Problem to solve:
Keep only the lines that hold the string "options", filtering out the rest of the entries below.

[Screenshot grounding data]

▬▬▬▬▬▬

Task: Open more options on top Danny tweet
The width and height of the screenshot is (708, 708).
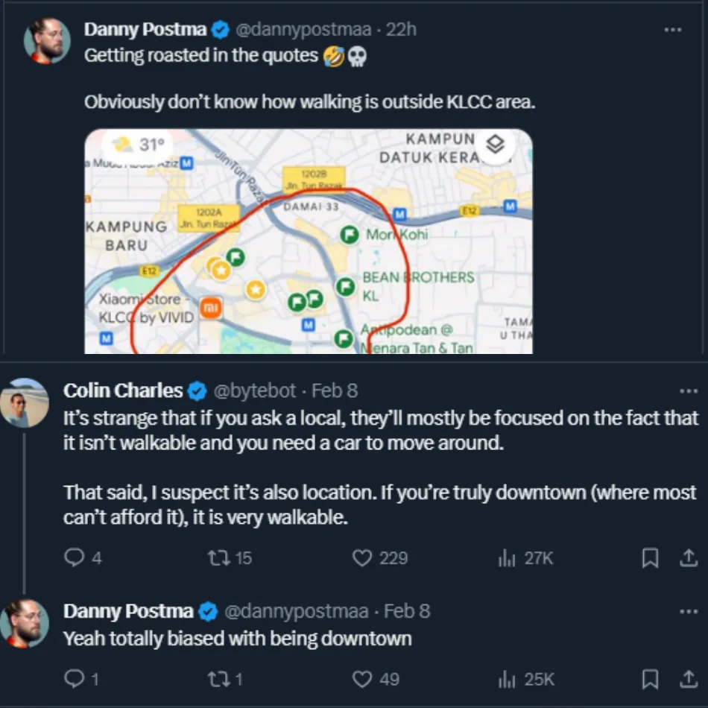Action: (x=672, y=30)
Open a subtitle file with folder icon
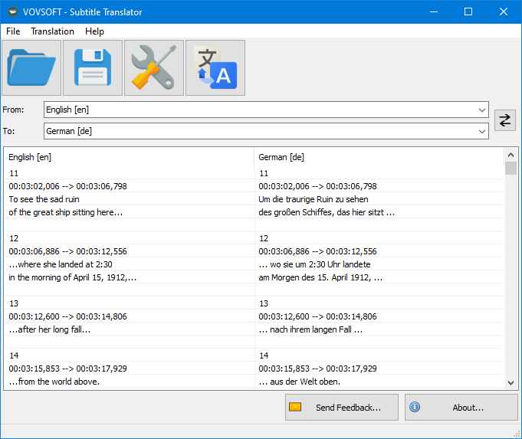This screenshot has height=439, width=522. pyautogui.click(x=31, y=68)
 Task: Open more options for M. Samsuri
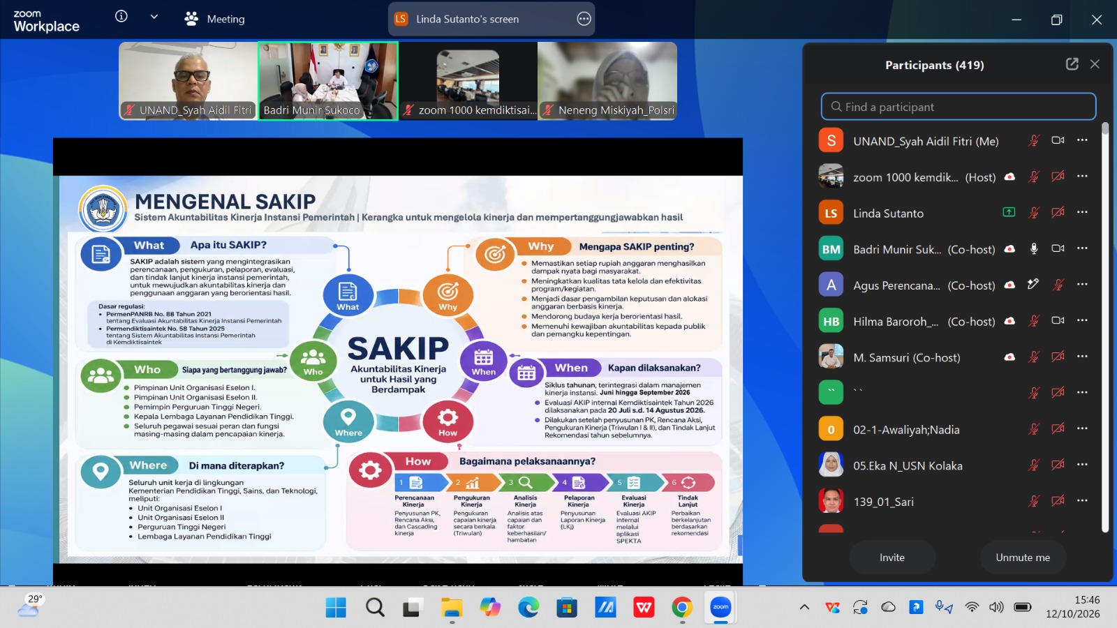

▬▬▬▬▬▬

Solution:
Task: Open more options on top Danny tweet
 Task: Open more options for M. Samsuri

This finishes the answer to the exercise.